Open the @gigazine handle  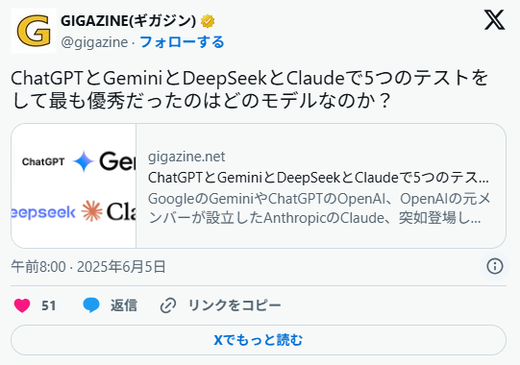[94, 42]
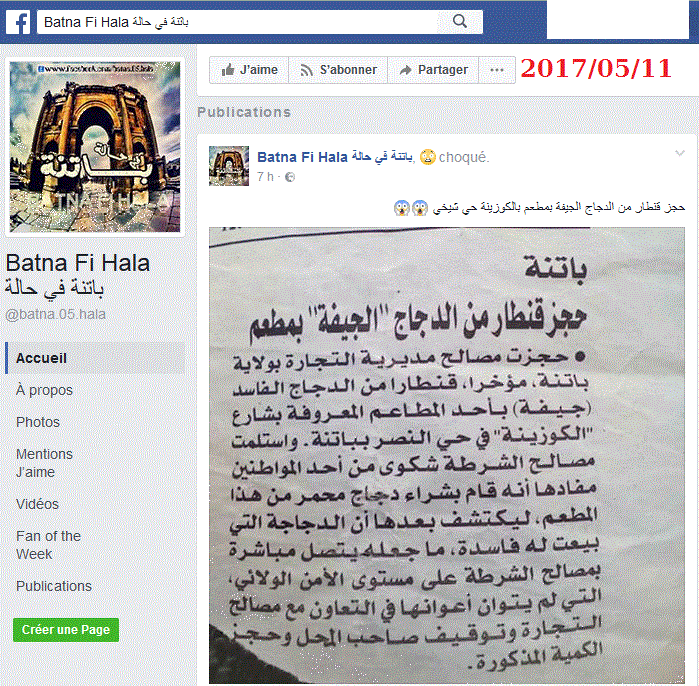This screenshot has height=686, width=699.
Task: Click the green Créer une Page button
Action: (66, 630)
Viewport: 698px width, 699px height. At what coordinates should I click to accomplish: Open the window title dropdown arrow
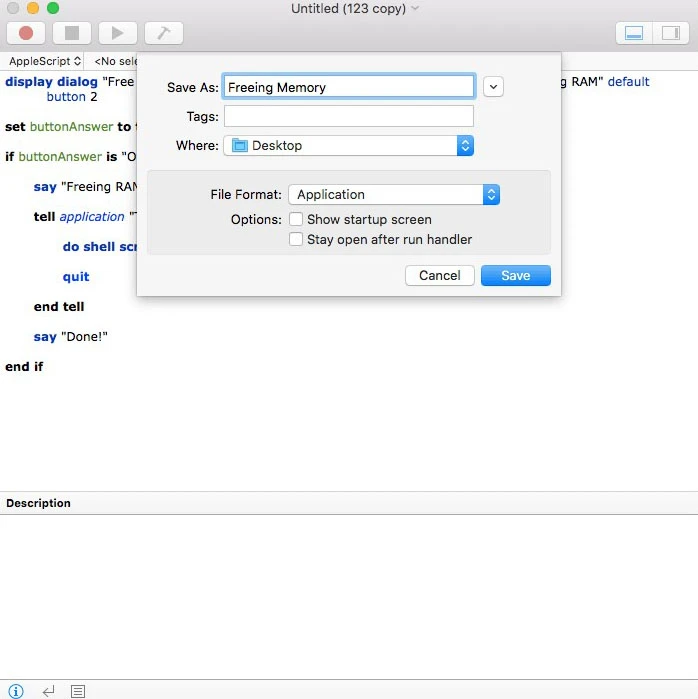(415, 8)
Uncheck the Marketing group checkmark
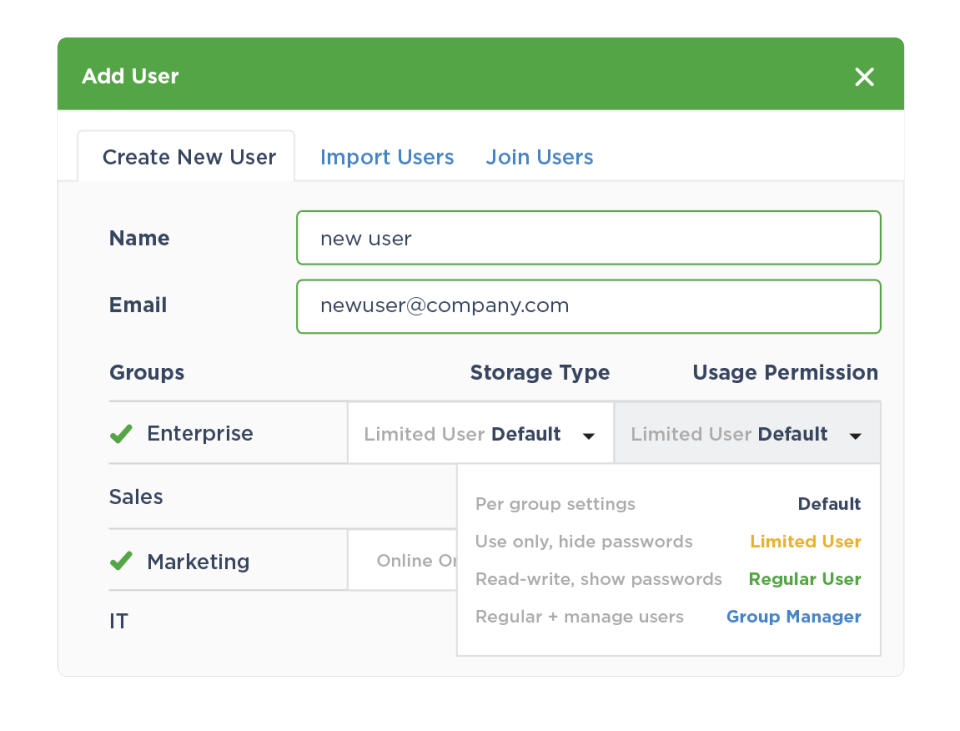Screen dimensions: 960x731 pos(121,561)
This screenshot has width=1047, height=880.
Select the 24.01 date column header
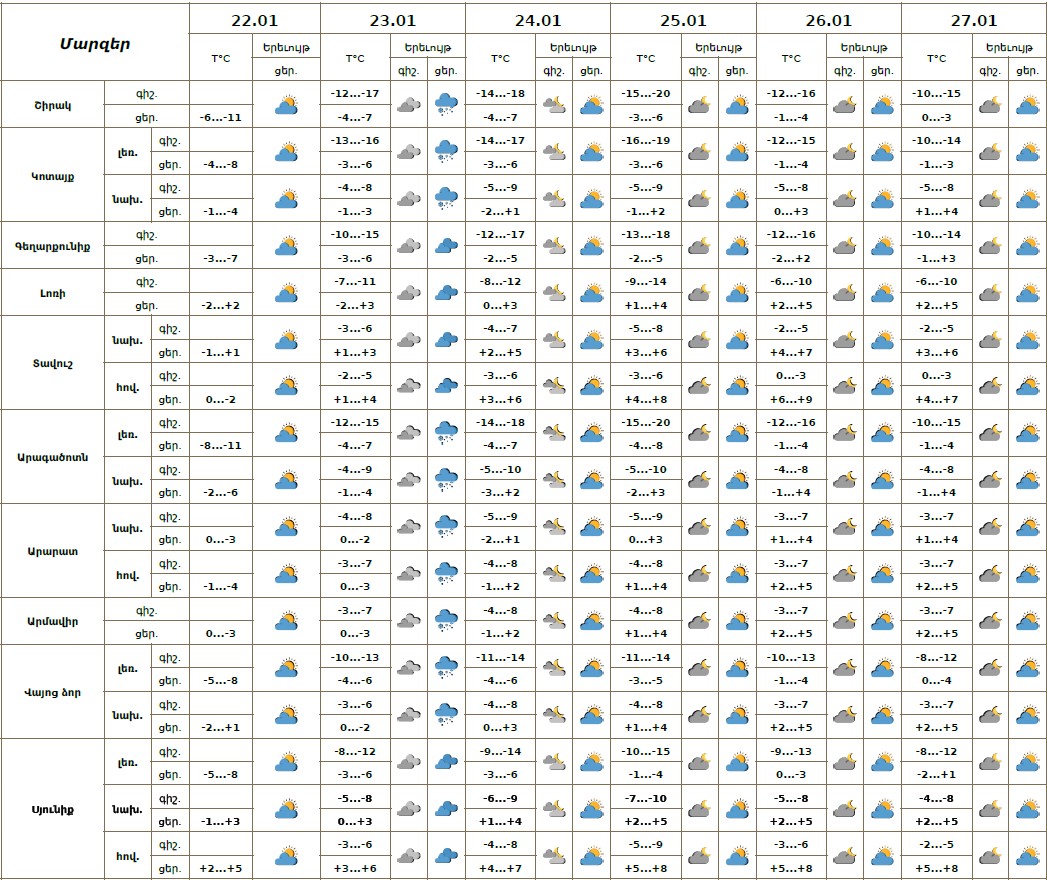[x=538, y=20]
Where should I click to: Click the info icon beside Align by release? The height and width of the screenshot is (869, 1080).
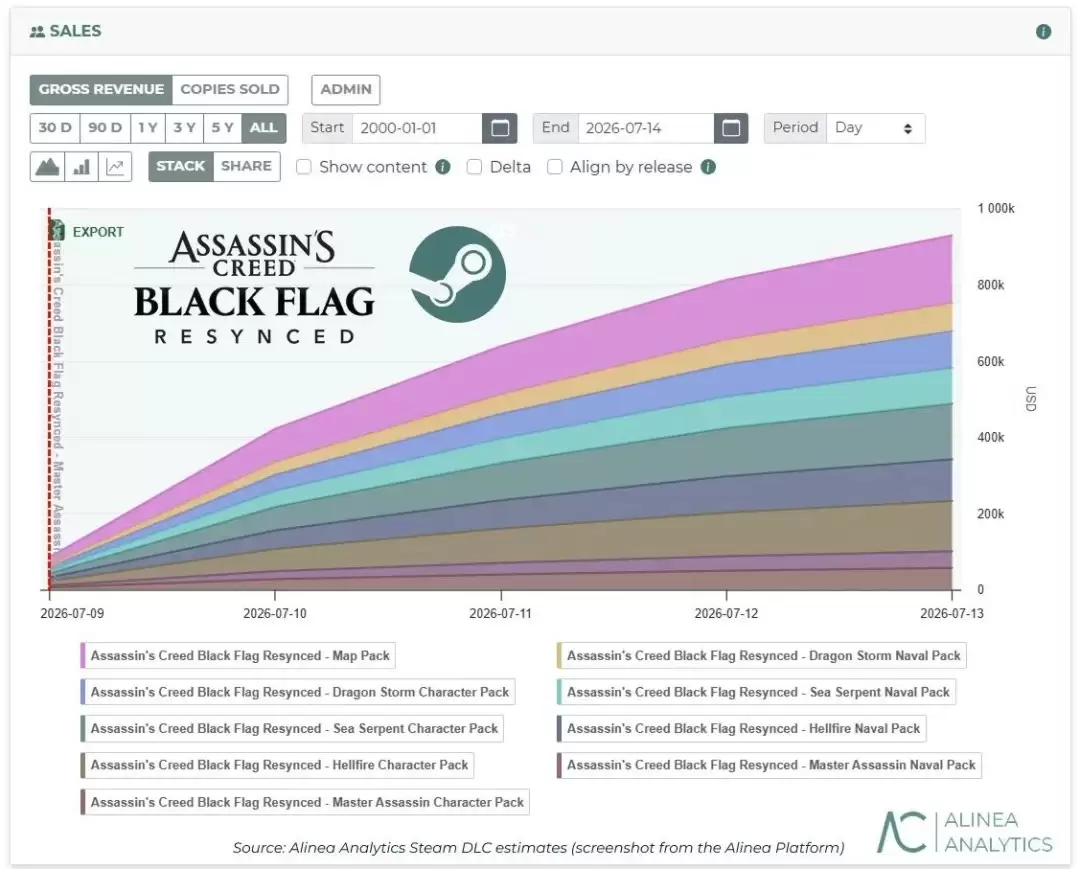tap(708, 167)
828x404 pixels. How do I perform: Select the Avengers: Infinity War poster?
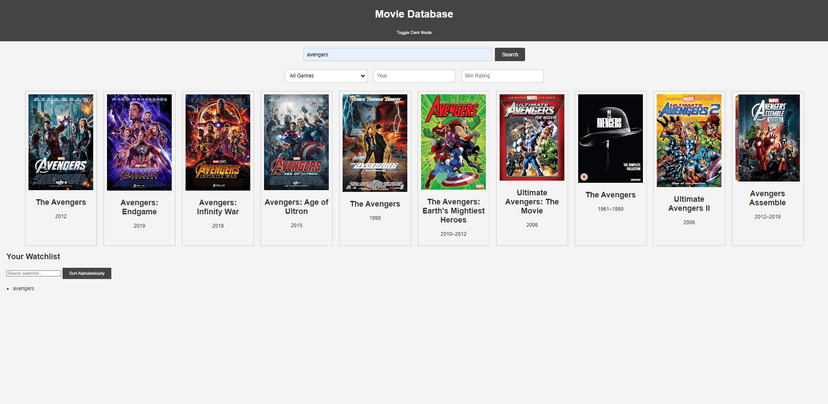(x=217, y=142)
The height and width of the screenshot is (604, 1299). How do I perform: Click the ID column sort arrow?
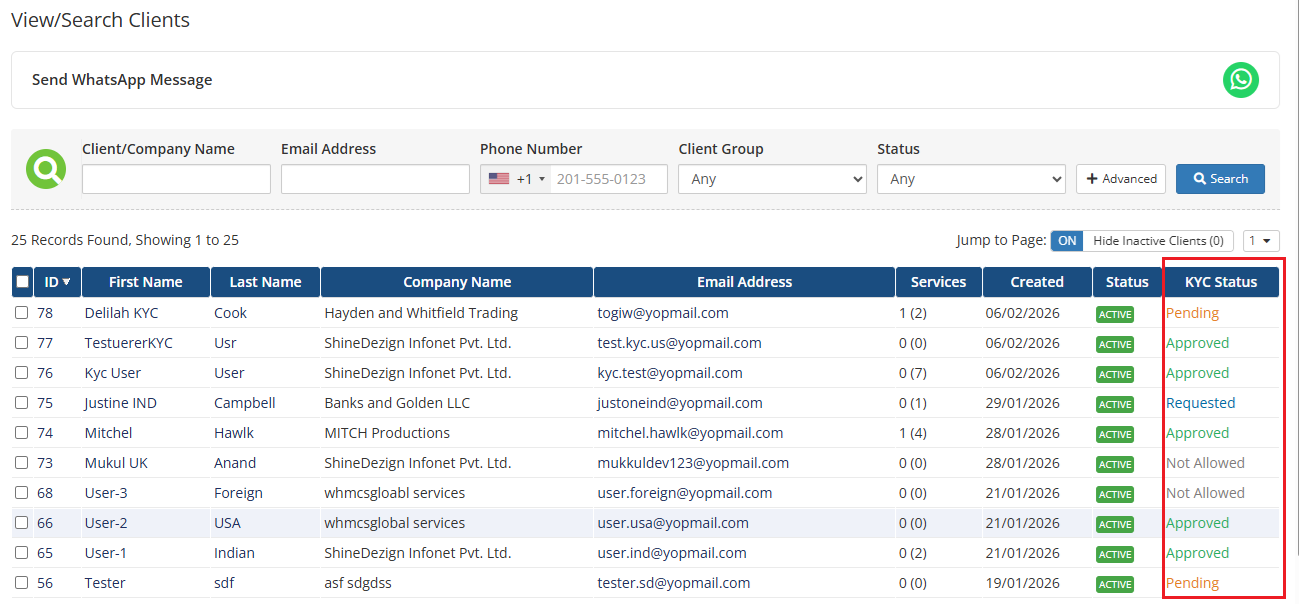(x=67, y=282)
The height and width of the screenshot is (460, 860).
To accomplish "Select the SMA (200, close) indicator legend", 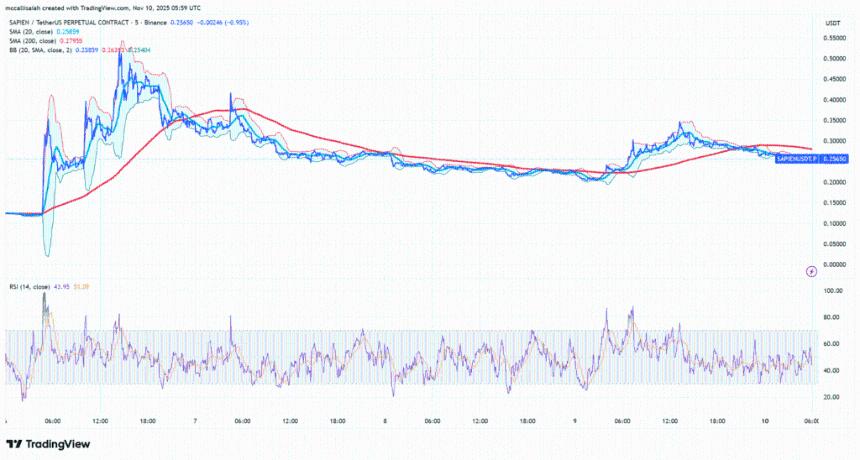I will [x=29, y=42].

□ □ □

• What is needed:
Look above for the line with "This screenshot has width=1047, height=880." and the line with "The height and width of the screenshot is (460, 860).", then copy them and all lines in between exactly as written, and only those, without any pictures.

• Worked solution:
This screenshot has width=1047, height=880.
Select the 24.01 date column header
[x=538, y=20]
Where should I click to: Click the info icon beside Align by release? The height and width of the screenshot is (869, 1080).
tap(708, 167)
828x404 pixels. How do I perform: Select the Avengers: Infinity War poster?
(x=217, y=142)
The height and width of the screenshot is (604, 1299). How do I perform: Click the ID column sort arrow?
(x=67, y=282)
The height and width of the screenshot is (460, 860).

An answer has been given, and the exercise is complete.